Extracted records:
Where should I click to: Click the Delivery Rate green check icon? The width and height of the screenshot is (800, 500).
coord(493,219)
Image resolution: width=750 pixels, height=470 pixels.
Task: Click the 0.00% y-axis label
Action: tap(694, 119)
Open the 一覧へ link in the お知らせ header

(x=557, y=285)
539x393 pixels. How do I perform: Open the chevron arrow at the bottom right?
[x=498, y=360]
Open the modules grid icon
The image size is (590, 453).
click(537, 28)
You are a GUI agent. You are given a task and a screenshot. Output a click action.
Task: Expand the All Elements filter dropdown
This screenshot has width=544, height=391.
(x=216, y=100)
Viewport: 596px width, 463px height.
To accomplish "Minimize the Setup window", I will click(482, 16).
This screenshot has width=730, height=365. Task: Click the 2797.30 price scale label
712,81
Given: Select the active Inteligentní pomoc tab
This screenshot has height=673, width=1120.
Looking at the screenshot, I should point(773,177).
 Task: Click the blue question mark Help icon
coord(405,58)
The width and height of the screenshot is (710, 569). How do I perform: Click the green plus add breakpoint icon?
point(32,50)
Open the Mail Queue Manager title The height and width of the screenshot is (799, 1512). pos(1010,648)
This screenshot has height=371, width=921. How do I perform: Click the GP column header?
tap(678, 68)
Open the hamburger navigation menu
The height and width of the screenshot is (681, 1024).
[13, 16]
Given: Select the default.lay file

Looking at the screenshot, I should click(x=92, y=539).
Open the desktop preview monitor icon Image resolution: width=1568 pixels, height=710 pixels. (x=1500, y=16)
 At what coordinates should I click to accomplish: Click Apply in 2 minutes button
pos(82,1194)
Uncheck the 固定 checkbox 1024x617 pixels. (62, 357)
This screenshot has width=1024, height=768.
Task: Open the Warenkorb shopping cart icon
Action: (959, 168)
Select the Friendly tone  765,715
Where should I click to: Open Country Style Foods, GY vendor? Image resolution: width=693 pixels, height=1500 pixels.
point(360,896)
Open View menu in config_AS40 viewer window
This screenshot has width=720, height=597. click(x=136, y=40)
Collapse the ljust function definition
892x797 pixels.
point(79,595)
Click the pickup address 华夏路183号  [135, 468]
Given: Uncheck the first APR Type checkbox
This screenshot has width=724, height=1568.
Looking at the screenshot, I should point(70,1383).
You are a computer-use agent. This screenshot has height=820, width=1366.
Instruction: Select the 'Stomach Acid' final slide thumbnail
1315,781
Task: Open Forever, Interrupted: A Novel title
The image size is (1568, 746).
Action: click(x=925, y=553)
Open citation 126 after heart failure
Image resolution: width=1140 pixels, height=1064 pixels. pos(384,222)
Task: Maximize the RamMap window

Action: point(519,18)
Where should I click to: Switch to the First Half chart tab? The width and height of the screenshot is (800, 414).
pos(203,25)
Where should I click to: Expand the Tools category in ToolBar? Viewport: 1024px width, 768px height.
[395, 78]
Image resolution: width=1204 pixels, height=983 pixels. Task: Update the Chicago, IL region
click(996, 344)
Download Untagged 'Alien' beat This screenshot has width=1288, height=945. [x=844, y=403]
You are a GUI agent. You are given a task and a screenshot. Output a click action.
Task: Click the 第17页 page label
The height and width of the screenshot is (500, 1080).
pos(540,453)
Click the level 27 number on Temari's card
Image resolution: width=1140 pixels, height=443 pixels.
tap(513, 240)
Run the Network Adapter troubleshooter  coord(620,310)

* What needs to be done *
What is needed is a word-for-word copy of the records above, from the first line through the line that contains "Open the Mail".

* Task output *
Where should I click to: Click the Delivery Rate green check icon? The width and height of the screenshot is (800, 500).
coord(493,219)
Image resolution: width=750 pixels, height=470 pixels.
Task: Click the 0.00% y-axis label
Action: tap(694, 119)
Open the 一覧へ link in the お知らせ header

(x=557, y=285)
539x393 pixels. How do I perform: Open the chevron arrow at the bottom right?
[x=498, y=360]
Open the modules grid icon
The image size is (590, 453).
click(537, 28)
You are a GUI agent. You are given a task and a screenshot. Output a click action.
Task: Expand the All Elements filter dropdown
This screenshot has width=544, height=391.
(x=216, y=100)
Viewport: 596px width, 463px height.
To accomplish "Minimize the Setup window", I will click(482, 16).
This screenshot has width=730, height=365. Task: Click the 2797.30 price scale label
712,81
Given: Select the active Inteligentní pomoc tab
This screenshot has height=673, width=1120.
Looking at the screenshot, I should point(773,177).
 Task: Click the blue question mark Help icon
coord(405,58)
The width and height of the screenshot is (710, 569). How do I perform: Click the green plus add breakpoint icon?
point(32,50)
Open the Mail Queue Manager title The height and width of the screenshot is (799, 1512). pos(1010,648)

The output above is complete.